Fifty-four-year-old, Marcia Kilgore, serial entrepreneur behind Bliss Spa, Soap & Glory and FitFlop, and CEO of the premium beauty company, Beauty Pie, which is sitting pretty at no. 39 in the Index, certainly doesn’t see age as a barrier. “My ambition is for Beauty Pie to be the most loved and trusted beauty brand in the world, no limits. I’m like Al Pacino [in Scent of a Woman], I’m just getting warmed up.” she said.

B Corps gain ground – Purpose and growth perfectly paired

Growth Index not only ranks financial achievements, but also analyses the purpose, leadership, creativity, and strategies behind them. That growth should be about more than just making a big number bigger, that it can and should power positive impact for the planet and its people – is revealed as close to the hearts of many Growth Index 2023leaders. Five out of the Top 100 are Certified B Corps, a rate 58 times higher than among the general business population, seemingly proving purpose can and often does go hand in hand with success.
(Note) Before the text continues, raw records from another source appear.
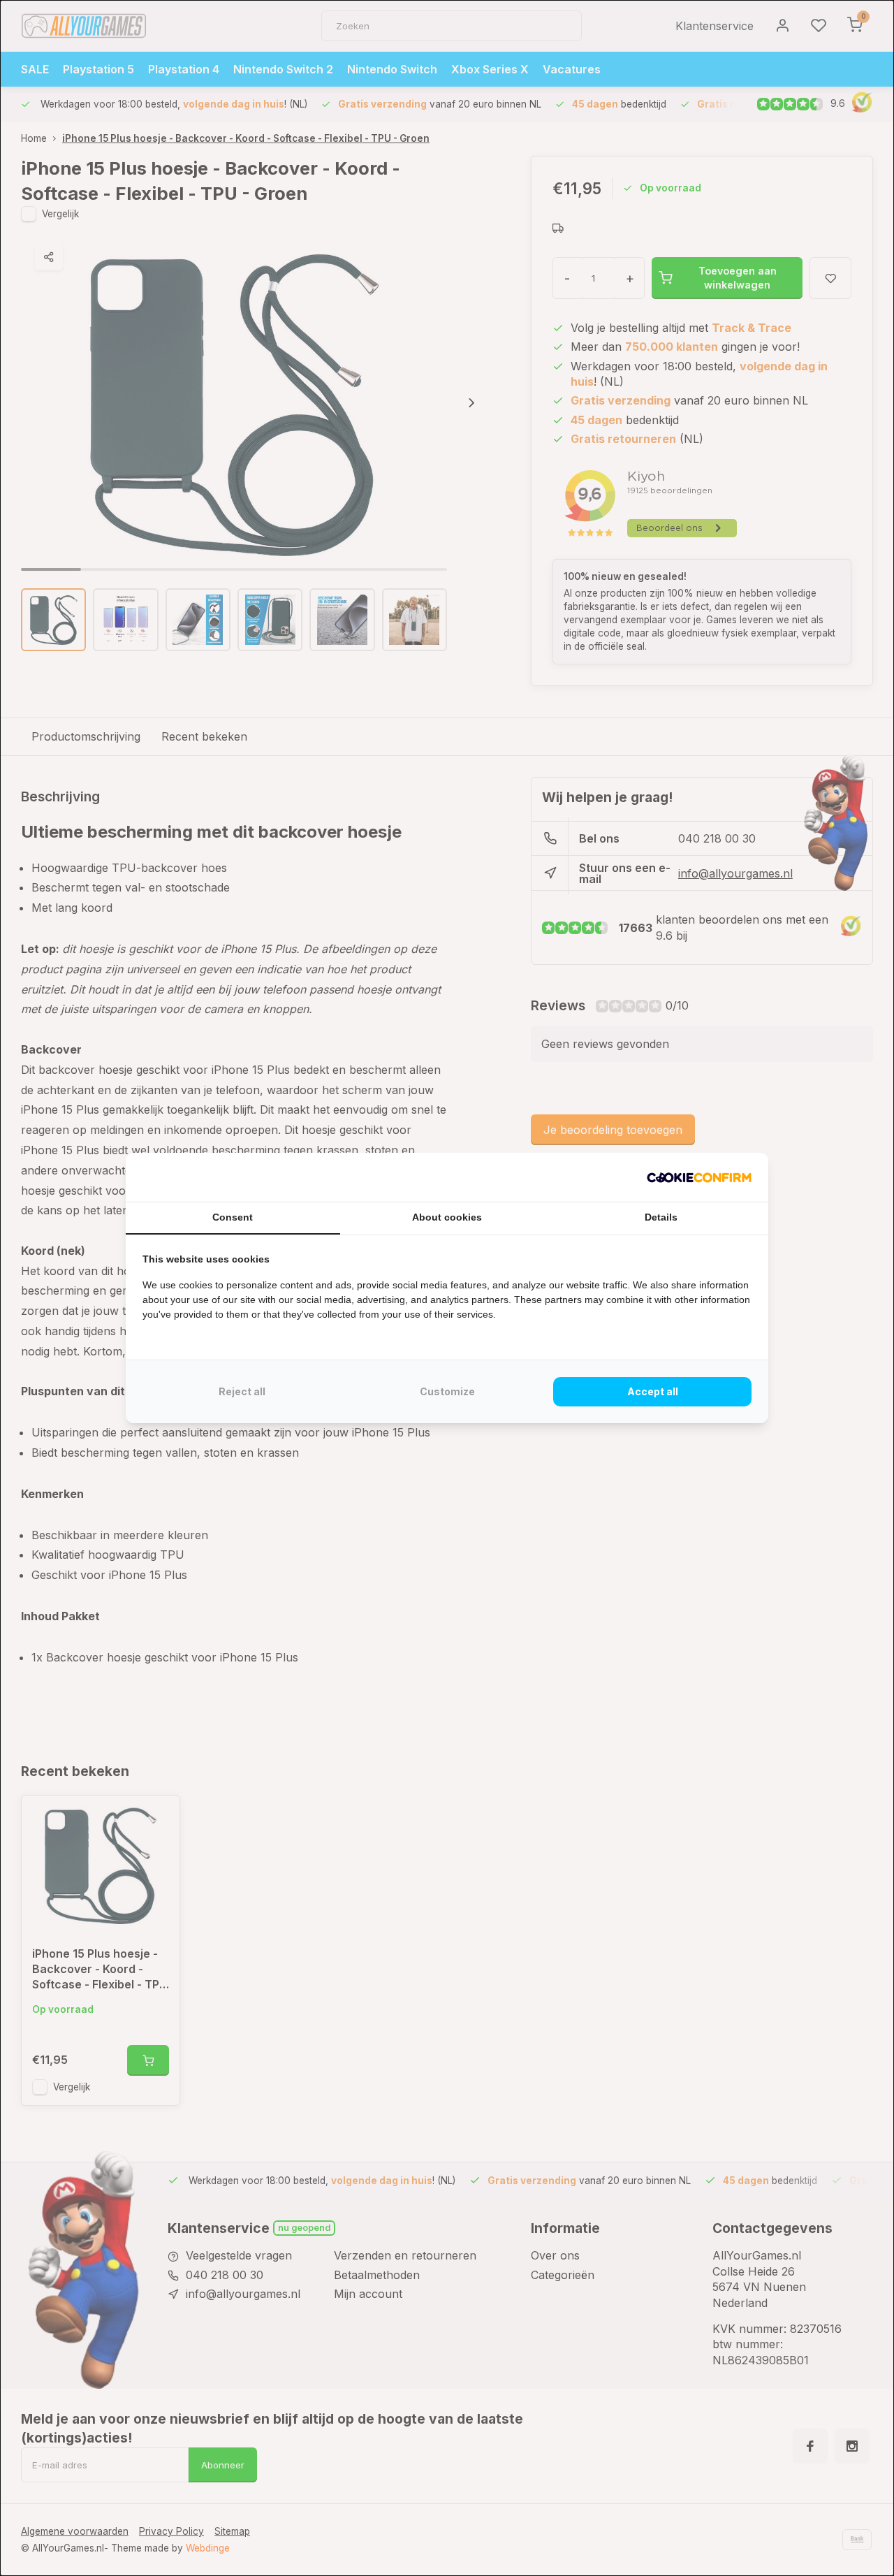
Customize (447, 1391)
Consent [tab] (232, 1217)
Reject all (242, 1391)
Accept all (652, 1391)
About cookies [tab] (447, 1217)
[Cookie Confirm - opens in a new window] (699, 1177)
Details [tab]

Orlando Martins added: “The leaders of these companies that experienced rapid growth between 2019 and 2023 have faced unprecedented challenges due to the aftermath of Covid and Brexit, resulting in highly unusual business conditions. In the past year, they have also had to contend with four major obstacles: inflation, interest rates, the threat of a recession, and low international trade figures, all of which have slowed decision-making.

“However, despite these challenges, high employment rates and resilient consumers have given rise to a new era of growth and equity, with business leaders, investors, and the public increasingly focused on building a sustainable and beneficial UK economy in every region, including North West. This is great news for the incredible visionaries and companies that appear on our list.”